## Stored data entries
· · · ·

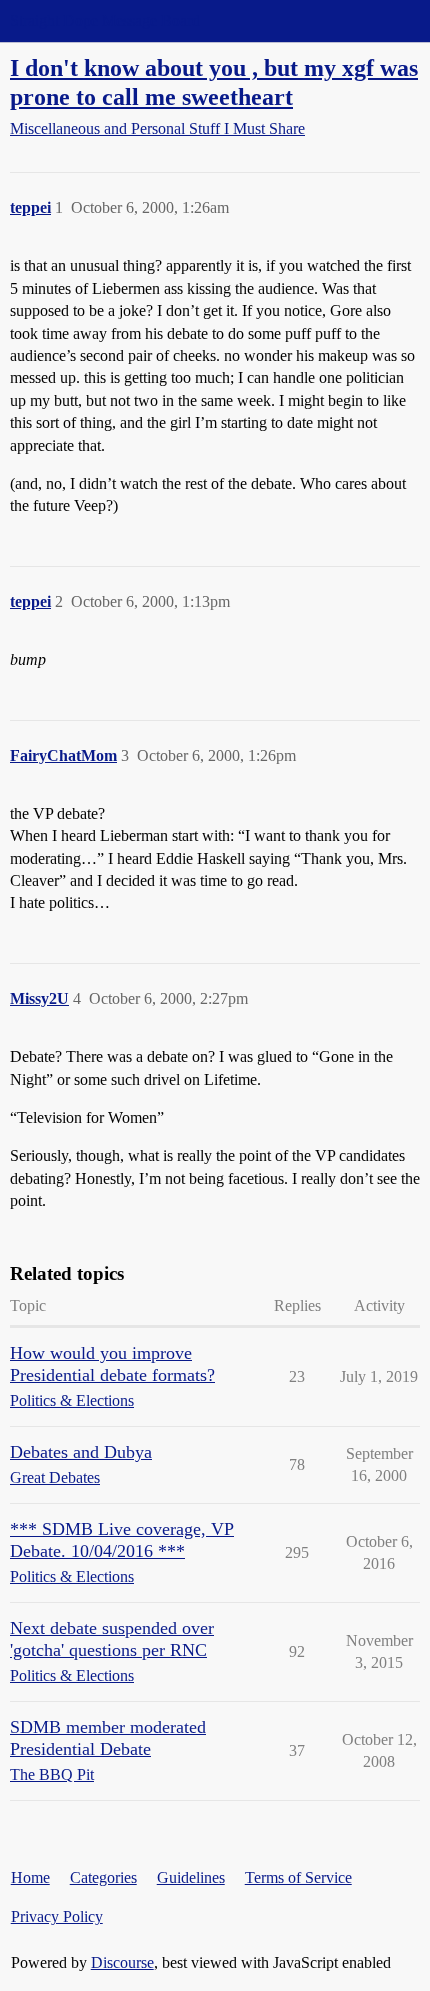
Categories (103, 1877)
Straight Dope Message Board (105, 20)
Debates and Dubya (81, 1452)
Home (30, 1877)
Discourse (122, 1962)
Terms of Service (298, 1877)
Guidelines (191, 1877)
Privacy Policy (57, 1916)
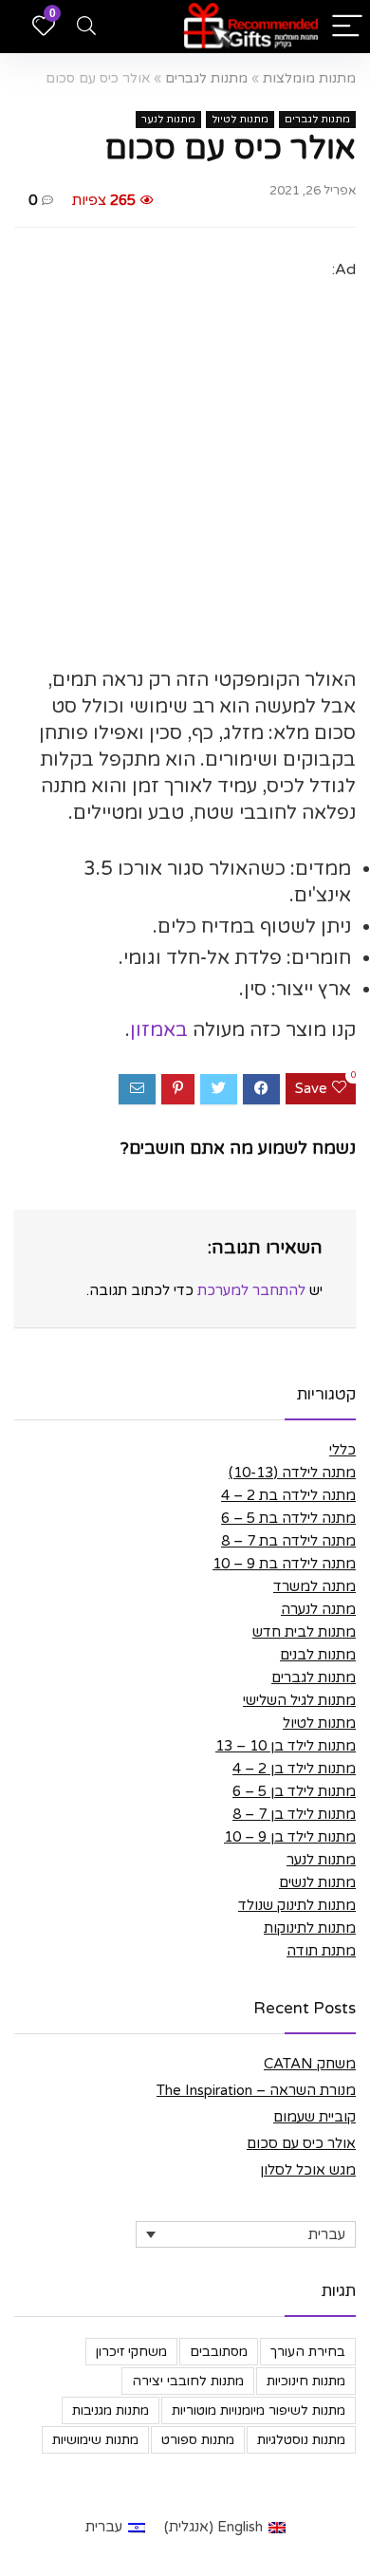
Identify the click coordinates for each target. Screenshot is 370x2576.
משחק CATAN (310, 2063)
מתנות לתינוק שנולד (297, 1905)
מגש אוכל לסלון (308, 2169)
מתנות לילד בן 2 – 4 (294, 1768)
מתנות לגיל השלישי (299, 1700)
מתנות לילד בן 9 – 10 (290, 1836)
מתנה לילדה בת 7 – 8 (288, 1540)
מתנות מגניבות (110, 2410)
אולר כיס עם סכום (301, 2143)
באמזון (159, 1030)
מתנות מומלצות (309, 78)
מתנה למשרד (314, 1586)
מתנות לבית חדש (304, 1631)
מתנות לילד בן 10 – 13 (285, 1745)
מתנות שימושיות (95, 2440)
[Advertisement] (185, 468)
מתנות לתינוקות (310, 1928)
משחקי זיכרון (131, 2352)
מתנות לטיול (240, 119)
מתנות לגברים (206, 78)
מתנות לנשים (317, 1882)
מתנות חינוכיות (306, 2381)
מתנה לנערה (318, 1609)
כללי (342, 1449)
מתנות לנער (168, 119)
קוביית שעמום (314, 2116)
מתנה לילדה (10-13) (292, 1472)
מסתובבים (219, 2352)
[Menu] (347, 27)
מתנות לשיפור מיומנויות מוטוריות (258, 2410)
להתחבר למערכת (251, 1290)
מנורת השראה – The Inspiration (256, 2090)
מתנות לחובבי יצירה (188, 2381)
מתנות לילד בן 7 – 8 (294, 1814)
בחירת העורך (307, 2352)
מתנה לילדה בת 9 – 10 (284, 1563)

· · · ·

## What the task requires
Search the entries for the word "לילדה", then gather every line that has it.

## Expected answer
מתנה לילדה בת 7 – 8 (288, 1540)
מתנה לילדה (10-13) (292, 1472)
מתנה לילדה בת 9 – 10 (284, 1563)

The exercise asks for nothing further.